▶ **Exercise data**:
|---|

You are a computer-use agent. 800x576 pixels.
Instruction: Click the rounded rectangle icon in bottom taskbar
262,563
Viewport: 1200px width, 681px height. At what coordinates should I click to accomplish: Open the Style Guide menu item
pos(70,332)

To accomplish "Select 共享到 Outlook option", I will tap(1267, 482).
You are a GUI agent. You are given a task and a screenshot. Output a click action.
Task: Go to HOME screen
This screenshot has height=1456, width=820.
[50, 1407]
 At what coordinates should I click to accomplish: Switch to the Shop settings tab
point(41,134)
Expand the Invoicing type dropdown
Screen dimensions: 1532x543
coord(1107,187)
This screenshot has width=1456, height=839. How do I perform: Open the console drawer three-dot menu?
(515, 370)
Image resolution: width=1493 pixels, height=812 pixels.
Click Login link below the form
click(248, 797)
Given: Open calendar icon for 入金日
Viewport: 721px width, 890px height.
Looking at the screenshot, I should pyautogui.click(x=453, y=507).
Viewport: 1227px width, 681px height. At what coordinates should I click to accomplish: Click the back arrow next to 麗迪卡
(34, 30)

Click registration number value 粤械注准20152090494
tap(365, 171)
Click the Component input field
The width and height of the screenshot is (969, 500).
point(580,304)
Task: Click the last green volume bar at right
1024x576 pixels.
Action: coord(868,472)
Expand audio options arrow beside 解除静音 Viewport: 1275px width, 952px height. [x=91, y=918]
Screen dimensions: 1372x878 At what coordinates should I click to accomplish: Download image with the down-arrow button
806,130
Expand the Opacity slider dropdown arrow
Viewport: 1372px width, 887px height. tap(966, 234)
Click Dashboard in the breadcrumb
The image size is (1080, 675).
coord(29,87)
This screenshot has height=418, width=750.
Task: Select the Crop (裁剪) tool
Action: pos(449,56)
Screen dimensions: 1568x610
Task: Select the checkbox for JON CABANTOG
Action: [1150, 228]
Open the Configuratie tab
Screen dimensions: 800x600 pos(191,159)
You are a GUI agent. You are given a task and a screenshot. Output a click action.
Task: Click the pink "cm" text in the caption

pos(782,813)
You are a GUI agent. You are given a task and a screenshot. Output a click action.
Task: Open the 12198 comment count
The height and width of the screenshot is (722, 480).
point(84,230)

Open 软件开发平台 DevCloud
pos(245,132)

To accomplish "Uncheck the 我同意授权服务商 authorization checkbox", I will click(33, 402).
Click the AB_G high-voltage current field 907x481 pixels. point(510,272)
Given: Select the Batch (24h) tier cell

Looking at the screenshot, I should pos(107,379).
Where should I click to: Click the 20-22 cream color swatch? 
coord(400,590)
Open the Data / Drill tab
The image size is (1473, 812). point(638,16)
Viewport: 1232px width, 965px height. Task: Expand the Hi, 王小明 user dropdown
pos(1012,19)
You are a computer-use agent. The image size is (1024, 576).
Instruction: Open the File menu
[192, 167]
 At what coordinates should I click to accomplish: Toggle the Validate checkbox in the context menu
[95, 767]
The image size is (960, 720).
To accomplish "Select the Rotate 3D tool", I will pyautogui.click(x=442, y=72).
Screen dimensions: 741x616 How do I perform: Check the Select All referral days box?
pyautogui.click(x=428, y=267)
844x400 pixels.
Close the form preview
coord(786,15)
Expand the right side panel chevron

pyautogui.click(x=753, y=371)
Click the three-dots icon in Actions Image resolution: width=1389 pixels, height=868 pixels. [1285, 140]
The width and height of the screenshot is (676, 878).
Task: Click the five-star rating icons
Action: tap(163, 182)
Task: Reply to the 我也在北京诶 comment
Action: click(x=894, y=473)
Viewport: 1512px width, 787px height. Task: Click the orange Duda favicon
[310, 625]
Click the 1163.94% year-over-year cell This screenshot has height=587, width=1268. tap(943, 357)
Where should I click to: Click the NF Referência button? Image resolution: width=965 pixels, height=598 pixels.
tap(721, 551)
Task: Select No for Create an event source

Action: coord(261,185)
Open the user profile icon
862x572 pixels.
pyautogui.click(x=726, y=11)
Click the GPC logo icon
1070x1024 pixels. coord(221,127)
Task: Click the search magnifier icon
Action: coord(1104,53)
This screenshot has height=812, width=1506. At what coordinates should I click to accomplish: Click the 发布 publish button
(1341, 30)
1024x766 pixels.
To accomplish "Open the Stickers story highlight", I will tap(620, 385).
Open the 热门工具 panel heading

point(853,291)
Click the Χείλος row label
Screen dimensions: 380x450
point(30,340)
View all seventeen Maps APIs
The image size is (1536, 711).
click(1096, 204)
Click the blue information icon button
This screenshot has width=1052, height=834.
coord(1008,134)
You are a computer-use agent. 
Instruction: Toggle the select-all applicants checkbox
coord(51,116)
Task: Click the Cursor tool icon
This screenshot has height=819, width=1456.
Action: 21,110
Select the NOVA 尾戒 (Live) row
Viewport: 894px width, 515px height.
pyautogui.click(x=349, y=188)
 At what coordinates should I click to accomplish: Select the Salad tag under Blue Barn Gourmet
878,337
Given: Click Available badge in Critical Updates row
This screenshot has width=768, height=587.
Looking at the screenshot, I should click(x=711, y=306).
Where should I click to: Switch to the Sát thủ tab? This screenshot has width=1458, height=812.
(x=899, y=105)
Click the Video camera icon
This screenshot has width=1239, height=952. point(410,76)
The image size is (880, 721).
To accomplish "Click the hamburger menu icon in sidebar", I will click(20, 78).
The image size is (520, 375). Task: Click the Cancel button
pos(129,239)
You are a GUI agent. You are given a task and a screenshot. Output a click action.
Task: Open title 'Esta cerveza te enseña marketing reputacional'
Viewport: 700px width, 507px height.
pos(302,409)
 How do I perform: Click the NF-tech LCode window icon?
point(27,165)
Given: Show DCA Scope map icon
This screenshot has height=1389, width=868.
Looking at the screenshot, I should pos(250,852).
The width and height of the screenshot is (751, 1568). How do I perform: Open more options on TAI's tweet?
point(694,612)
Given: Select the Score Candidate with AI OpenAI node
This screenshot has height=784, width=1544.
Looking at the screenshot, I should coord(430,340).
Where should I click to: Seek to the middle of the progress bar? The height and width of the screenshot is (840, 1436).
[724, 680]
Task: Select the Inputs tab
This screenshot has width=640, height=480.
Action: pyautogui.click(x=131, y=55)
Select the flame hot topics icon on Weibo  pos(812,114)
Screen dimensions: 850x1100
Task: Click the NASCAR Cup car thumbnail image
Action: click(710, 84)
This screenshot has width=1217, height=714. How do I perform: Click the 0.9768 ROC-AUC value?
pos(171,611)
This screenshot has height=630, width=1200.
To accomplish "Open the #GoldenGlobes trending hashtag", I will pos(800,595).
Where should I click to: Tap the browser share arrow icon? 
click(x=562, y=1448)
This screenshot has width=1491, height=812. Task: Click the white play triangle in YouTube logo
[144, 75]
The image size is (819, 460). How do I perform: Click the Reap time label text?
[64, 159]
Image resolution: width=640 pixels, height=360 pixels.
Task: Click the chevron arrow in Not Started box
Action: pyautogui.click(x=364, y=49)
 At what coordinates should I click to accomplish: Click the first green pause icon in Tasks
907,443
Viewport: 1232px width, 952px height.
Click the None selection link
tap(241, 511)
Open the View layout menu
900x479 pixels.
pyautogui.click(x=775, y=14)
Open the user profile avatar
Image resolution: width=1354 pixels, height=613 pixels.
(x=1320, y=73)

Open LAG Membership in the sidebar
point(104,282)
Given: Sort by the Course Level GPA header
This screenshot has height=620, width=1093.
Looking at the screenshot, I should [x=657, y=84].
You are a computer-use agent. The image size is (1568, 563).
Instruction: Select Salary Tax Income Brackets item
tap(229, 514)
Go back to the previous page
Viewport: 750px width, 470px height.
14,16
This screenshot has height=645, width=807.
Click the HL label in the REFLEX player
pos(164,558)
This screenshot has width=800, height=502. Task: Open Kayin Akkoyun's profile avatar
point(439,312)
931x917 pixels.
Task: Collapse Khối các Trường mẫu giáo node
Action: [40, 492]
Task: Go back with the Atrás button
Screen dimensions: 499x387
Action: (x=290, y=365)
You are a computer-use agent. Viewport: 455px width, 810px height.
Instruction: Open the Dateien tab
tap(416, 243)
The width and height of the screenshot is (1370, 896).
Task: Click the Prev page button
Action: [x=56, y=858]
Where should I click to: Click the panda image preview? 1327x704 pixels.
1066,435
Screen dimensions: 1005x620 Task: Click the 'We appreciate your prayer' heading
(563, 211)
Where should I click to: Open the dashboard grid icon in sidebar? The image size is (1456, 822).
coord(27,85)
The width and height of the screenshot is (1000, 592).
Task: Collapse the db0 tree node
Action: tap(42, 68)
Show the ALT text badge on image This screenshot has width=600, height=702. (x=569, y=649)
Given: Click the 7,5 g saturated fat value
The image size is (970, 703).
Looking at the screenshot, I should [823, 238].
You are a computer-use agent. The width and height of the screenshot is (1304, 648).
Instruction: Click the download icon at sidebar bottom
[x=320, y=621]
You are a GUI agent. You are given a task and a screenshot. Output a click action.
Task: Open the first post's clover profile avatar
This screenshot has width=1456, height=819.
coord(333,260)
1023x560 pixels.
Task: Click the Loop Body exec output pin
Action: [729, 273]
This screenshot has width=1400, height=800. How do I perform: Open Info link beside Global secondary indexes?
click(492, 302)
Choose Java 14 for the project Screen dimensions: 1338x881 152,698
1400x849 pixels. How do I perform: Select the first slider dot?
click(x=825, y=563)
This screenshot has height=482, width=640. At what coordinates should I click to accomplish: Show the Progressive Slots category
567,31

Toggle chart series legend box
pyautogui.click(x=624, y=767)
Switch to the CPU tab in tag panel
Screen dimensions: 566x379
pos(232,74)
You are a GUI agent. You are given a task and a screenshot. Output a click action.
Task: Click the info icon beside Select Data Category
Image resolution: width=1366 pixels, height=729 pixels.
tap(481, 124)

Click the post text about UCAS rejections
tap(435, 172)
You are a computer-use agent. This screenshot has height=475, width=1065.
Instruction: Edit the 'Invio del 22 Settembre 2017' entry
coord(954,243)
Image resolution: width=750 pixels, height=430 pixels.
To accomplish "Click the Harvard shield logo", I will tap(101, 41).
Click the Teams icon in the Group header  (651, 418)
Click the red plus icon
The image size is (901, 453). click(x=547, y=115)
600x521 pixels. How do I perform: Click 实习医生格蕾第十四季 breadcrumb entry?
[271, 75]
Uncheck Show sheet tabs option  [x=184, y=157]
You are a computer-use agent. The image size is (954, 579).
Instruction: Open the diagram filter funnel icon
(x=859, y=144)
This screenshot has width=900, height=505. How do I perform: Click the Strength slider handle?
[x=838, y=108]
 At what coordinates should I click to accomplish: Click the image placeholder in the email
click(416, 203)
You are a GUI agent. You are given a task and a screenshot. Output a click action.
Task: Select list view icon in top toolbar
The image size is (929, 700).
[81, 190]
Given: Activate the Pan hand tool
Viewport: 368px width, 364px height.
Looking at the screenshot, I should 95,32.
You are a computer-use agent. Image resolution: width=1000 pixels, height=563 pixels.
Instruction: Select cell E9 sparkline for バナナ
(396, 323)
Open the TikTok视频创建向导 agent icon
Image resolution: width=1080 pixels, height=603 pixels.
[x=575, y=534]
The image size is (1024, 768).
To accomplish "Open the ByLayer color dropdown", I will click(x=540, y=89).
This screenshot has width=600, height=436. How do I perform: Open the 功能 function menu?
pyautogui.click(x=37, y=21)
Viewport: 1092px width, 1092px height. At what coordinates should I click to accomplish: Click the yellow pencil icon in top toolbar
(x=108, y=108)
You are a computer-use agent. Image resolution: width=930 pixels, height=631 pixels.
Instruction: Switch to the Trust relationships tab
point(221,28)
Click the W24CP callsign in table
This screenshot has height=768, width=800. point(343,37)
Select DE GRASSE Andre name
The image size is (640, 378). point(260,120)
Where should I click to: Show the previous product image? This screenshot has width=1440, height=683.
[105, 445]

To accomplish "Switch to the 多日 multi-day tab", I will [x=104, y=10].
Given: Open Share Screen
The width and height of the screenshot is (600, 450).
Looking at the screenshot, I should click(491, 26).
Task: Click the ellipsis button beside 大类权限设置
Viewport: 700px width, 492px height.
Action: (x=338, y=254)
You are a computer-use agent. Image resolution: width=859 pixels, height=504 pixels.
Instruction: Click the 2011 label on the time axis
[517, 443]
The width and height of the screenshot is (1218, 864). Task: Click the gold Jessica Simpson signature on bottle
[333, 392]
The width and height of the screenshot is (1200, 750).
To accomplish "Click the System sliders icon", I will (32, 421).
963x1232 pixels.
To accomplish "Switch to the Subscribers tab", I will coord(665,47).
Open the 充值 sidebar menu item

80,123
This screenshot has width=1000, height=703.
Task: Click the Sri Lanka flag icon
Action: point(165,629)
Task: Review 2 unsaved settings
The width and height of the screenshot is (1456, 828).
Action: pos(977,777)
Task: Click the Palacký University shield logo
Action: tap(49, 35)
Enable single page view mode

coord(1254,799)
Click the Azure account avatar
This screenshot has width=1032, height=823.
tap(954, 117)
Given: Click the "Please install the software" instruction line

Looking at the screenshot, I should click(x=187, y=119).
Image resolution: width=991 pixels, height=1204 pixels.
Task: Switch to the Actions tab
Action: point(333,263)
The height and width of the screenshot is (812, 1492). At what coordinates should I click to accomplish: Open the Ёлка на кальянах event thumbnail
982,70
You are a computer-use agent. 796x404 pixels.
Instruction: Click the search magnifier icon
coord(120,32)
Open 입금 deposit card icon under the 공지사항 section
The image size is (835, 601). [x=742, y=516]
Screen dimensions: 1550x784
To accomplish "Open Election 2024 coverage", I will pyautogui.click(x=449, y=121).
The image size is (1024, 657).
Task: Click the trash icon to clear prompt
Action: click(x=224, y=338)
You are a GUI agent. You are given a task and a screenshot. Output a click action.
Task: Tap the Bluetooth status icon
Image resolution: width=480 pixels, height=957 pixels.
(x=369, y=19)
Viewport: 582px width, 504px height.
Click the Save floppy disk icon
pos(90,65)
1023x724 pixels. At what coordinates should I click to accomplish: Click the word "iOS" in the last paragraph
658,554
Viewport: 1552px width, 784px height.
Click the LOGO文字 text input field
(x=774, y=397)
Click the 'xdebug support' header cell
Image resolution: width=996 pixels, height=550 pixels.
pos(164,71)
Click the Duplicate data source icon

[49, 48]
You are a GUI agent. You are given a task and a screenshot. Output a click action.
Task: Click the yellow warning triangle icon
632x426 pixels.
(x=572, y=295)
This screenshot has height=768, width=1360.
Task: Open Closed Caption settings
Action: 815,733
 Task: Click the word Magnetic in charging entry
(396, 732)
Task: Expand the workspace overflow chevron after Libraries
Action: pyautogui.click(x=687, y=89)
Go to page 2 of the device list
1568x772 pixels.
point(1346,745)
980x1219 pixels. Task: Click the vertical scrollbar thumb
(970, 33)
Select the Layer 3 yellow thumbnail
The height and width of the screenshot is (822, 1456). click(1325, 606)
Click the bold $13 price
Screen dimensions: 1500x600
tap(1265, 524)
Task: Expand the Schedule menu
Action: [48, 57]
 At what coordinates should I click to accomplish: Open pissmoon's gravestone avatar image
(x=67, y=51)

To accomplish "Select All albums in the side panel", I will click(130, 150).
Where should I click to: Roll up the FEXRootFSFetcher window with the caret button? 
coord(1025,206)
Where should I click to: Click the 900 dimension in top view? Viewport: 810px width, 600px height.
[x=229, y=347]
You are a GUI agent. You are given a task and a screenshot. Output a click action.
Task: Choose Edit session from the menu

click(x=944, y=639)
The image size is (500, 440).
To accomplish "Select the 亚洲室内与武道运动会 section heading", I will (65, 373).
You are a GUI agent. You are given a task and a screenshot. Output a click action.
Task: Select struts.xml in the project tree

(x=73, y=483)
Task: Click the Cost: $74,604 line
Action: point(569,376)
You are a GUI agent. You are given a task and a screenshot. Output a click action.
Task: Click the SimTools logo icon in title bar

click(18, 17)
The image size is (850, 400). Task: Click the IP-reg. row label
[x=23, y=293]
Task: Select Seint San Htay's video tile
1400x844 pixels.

|---|

▶ **Exercise directions**:
Copy every line where the word "list" is present in the entries above.

▶ **Written reply**:
Task: Select list view icon in top toolbar
Go to page 2 of the device list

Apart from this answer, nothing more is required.